= Ketentuan Tugas =
Tuliskan kembali bagian data yang diawali baris berisi "You are a computer-use" dan diakhiri baris berisi "pyautogui.click(x=81, y=135)", dengan mengubah "folder" menjadi "directory" tanpa mengubah bagian lain. Jangan sertakan gambar dalam jawaban.

= Isi Dataset =
----------------
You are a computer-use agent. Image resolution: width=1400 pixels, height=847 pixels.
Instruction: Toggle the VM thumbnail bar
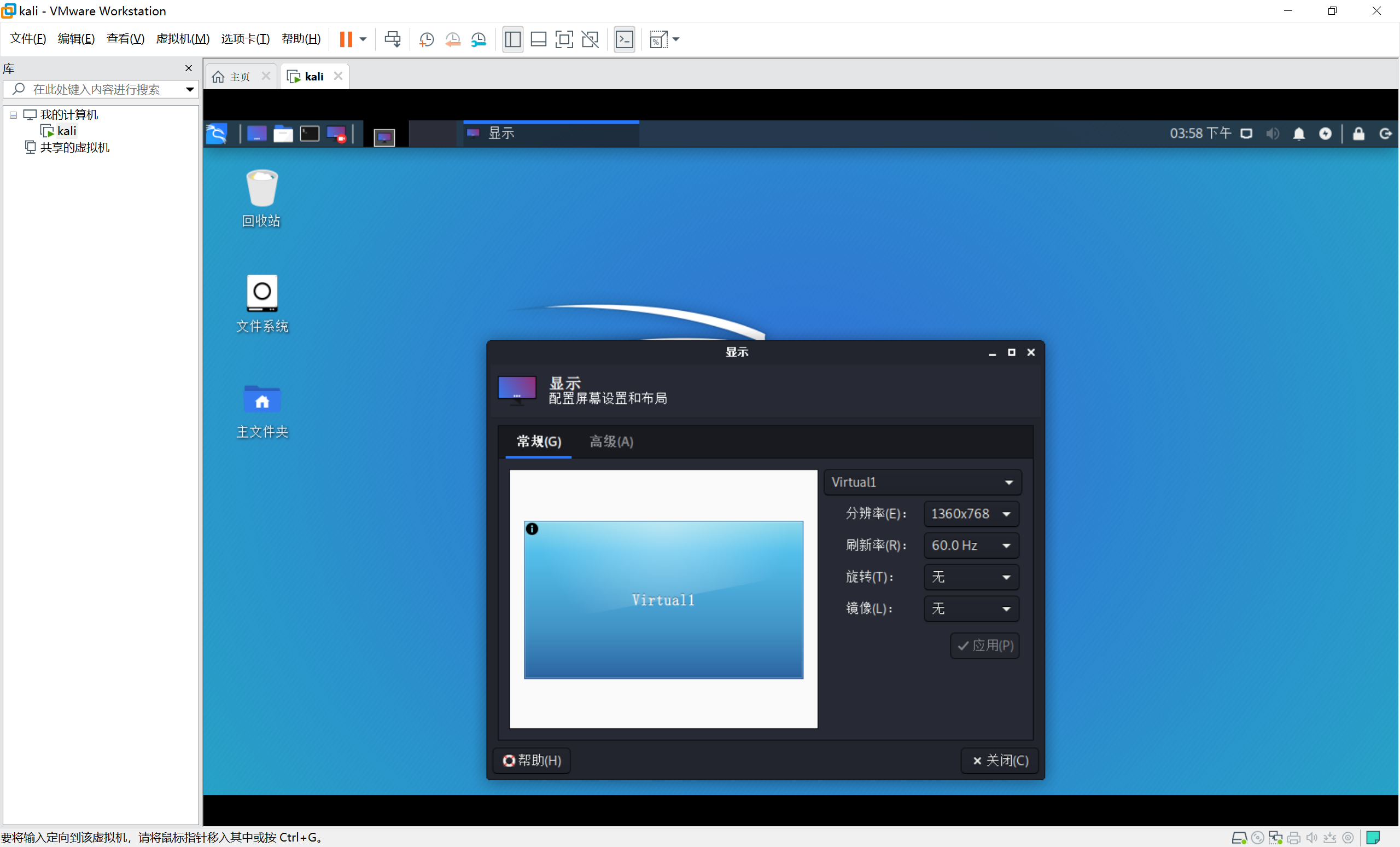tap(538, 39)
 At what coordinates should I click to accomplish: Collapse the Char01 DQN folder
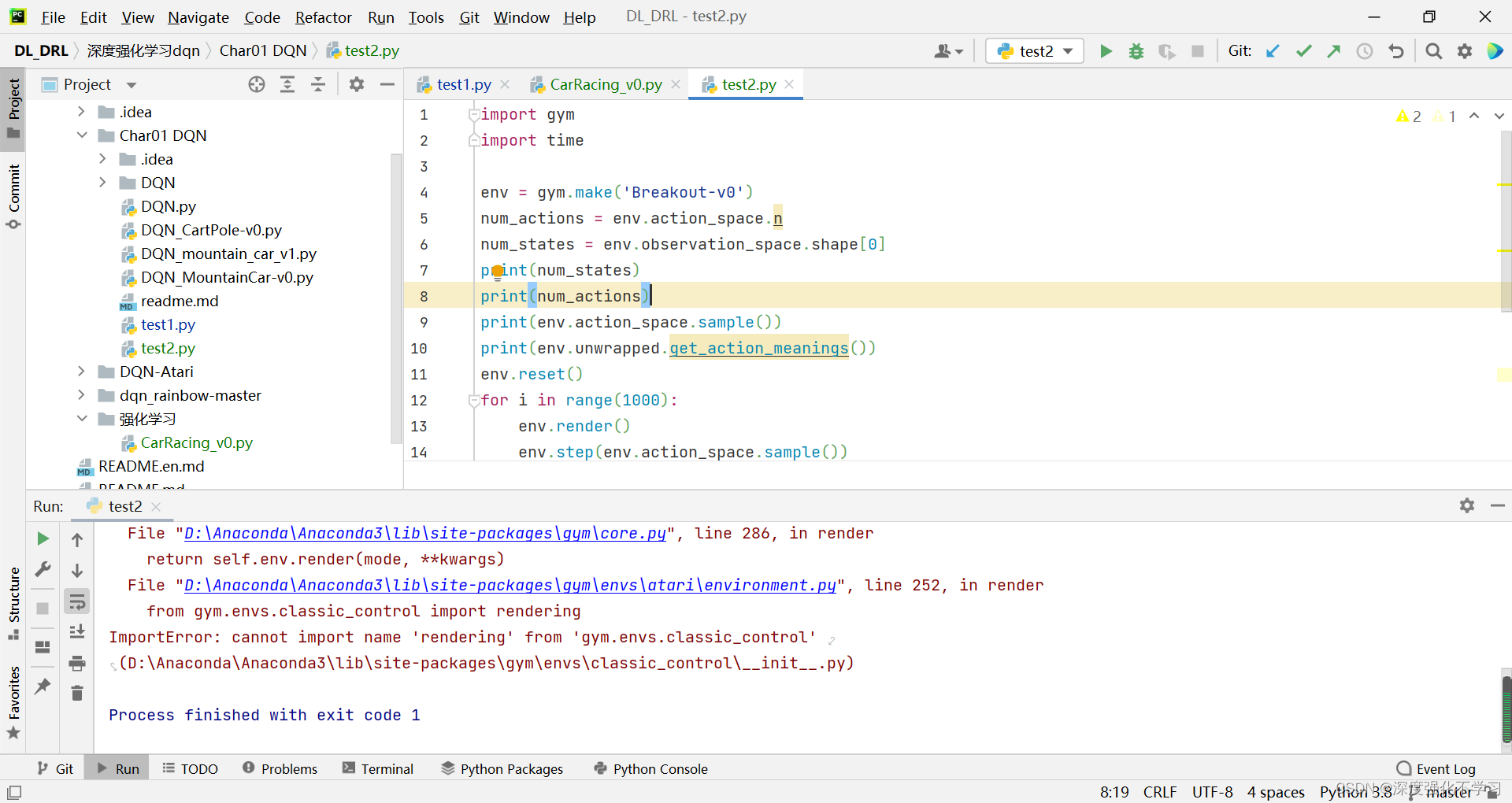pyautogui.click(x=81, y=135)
----------------
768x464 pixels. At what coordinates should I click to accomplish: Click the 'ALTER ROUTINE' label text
----------------
= Jawaban Soal =
You are a computer-use agent. Image resolution: width=1400 pixels, height=847 pixels.
Instruction: Toggle the VM thumbnail bar
tap(538, 39)
 At what coordinates should I click to accomplish: Collapse the Char01 DQN directory
pyautogui.click(x=81, y=135)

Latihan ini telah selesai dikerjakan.